Perché conta nella pratica

Distinguere lo strato di Stern da quello diffuso e collocare correttamente il piano di scorrimento è ciò che permette di leggere un valore di potenziale zeta senza fraintenderlo. Sapere che ζ è un potenziale elettrocinetico, sempre inferiore in valore assoluto al potenziale di superficie, evita la trappola di sovrastimare la carica reale di una particella. È la base per usare il potenziale zeta come indicatore di stabilità nelle dispersioni, nelle emulsioni e nelle formulazioni, dove il controllo della carica superficiale decide aggregazione e durata del prodotto.

Domande frequenti

Che cos’è il doppio strato elettrico?

È l’organizzazione di carica che si forma quando una superficie carica incontra una soluzione di elettroliti: la carica superficiale è bilanciata da una controcarica di ioni di segno opposto distribuita nel liquido. La controcarica si articola in uno strato compatto adiacente (Stern) e in una nuvola diffusa più lontana (Gouy-Chapman), e determina come il potenziale cala dalla superficie verso la soluzione.

Qual è la differenza fra strato di Stern e strato diffuso?

Lo strato di Stern è la regione compatta a ridosso della superficie, dove i controioni hanno volume finito e sono trattenuti fortemente, anche per adsorbimento specifico; il potenziale vi cala quasi linearmente.

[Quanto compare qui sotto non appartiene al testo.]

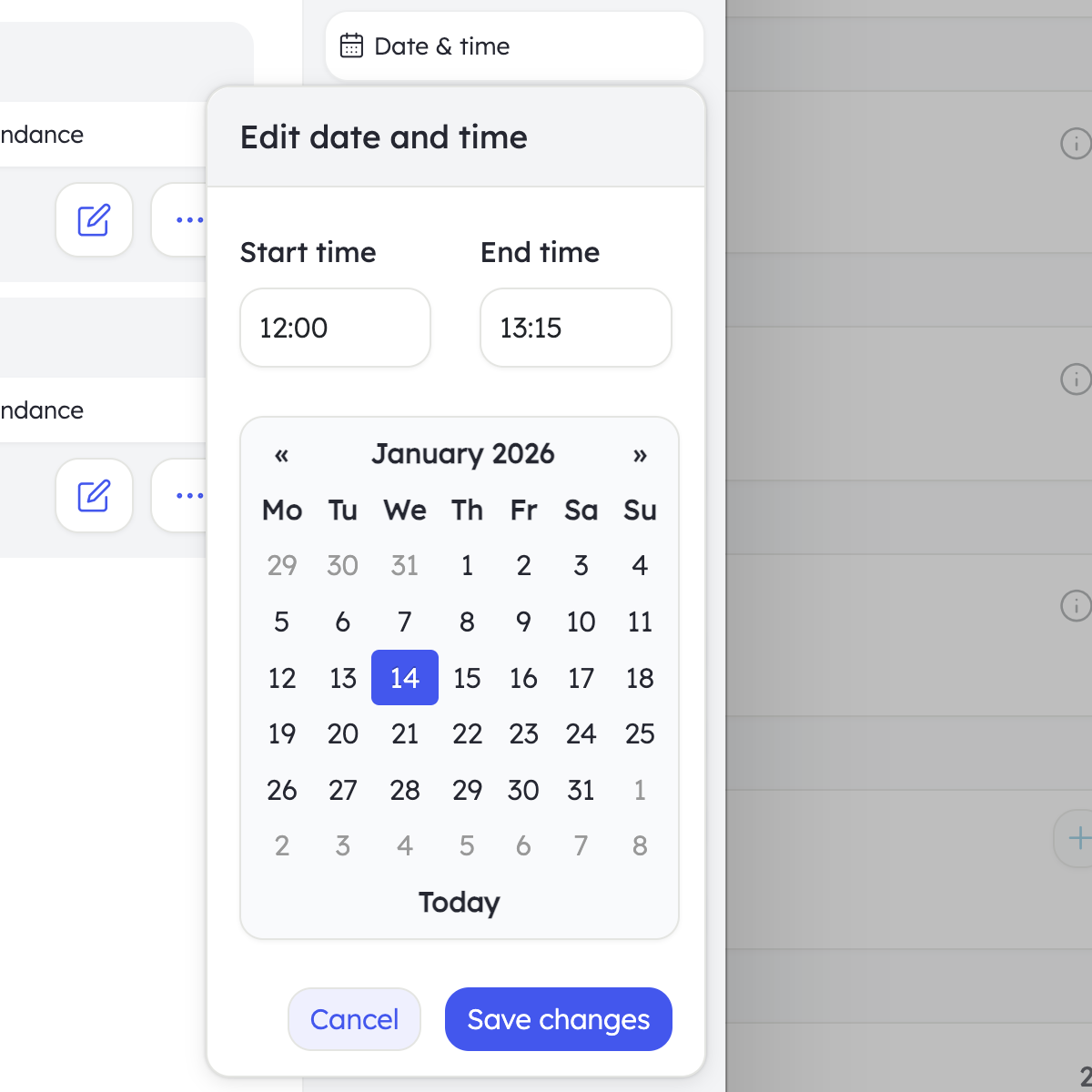Image resolution: width=1092 pixels, height=1092 pixels.
Task: Click the topmost info icon on the right
Action: pos(1076,144)
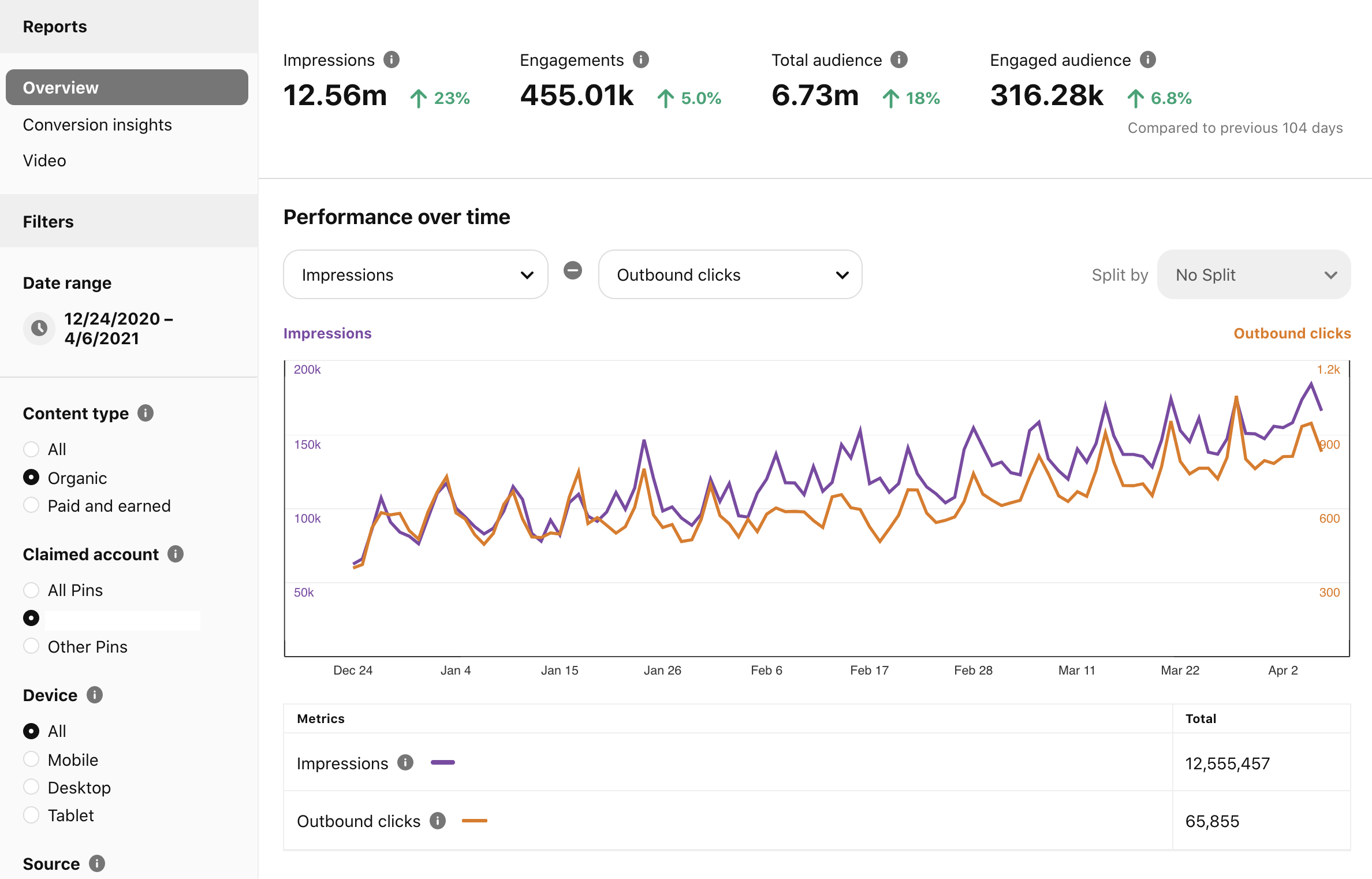Click info icon beside Engaged audience
The image size is (1372, 879).
click(1148, 59)

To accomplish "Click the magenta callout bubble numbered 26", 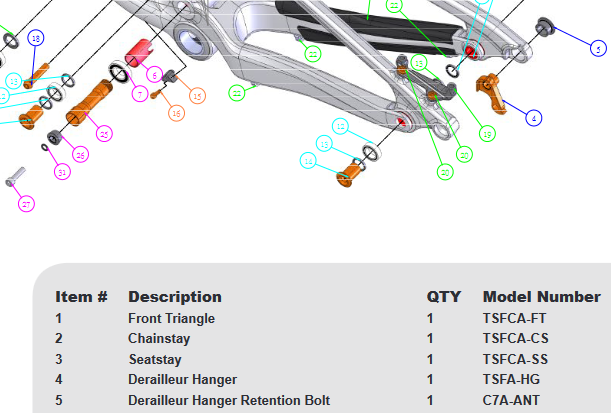I will (x=81, y=154).
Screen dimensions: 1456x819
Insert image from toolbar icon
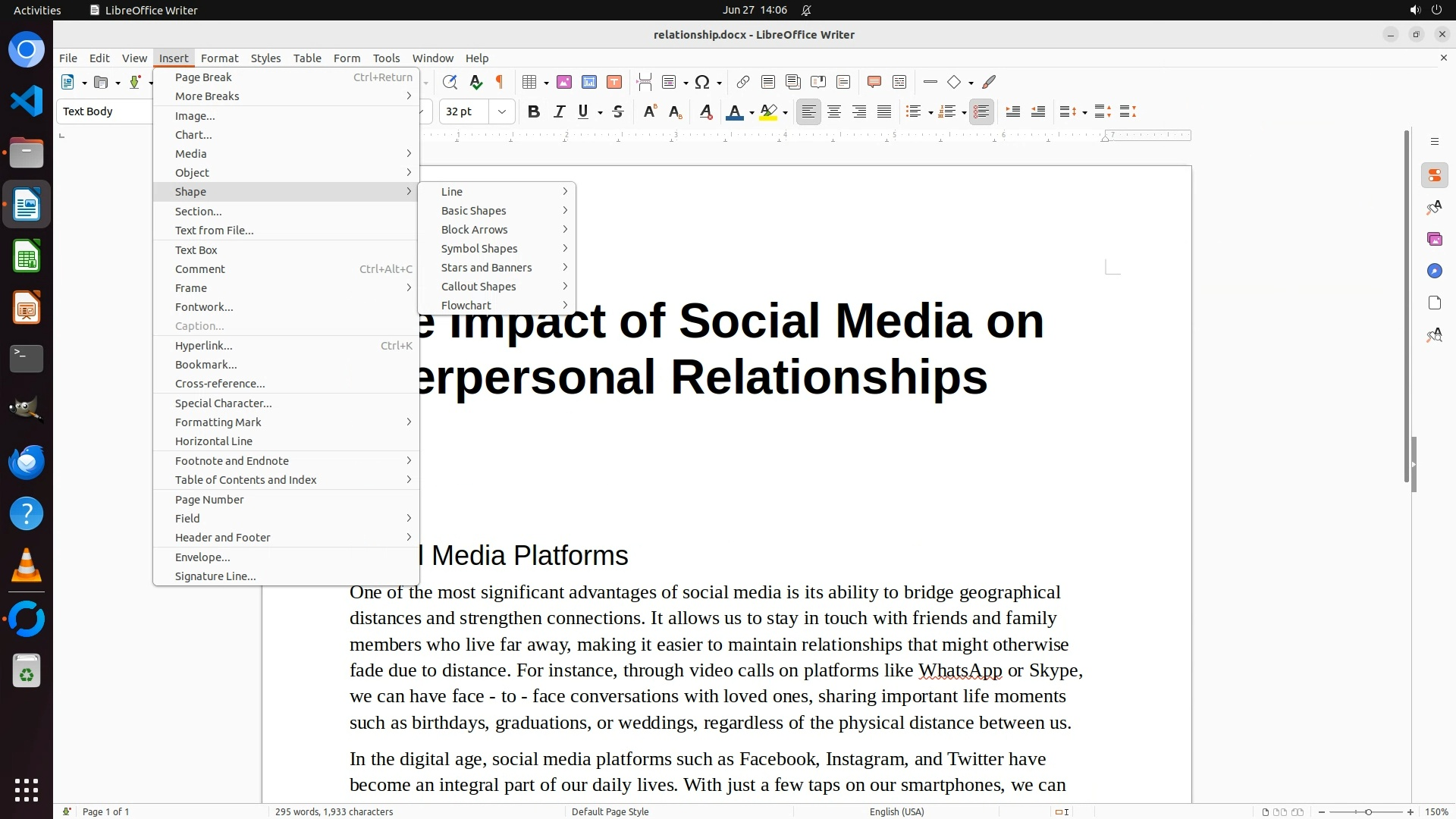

Lo strato diffuso è la nuvola più esterna di ioni mobili descritta da Gouy-Chapman, dove il potenziale decade in modo all’incirca esponenziale verso lo zero della soluzione.

Dove si trova il piano di scorrimento?

È il confine ideale fra lo strato di liquido e ioni che resta solidale alla particella in movimento (strato stagnante) e il liquido che scorre liberamente. Si colloca all’incirca al limite esterno dello strato compatto o poco oltre, anche se la transizione è graduale. Il potenziale misurato in quel piano è il potenziale zeta.

Perché il potenziale zeta è diverso dal potenziale di superficie?

Perché il potenziale zeta si misura al piano di scorrimento, non sulla superficie: una parte del calo di potenziale è già avvenuta entro lo strato stagnante, quindi ζ è in valore assoluto minore del potenziale di superficie. Inoltre ζ è un potenziale elettrocinetico, definito solo in presenza di moto relativo fra particella e liquido, e dipende dal metodo di misura.

Chi ha sviluppato il modello del doppio strato?

La parte diffusa è dovuta a Gouy (1909–1910) e Chapman (1913), che trattarono la controcarica come una nuvola di ioni puntiformi in equilibrio fra elettrostatica e agitazione termica. Stern, nel 1924, aggiunse lo strato compatto per tenere conto del volume finito degli ioni. Il modello attuale è la sovrapposizione dei due, quasi coetanea della teoria di Debye-Hückel sugli elettroliti.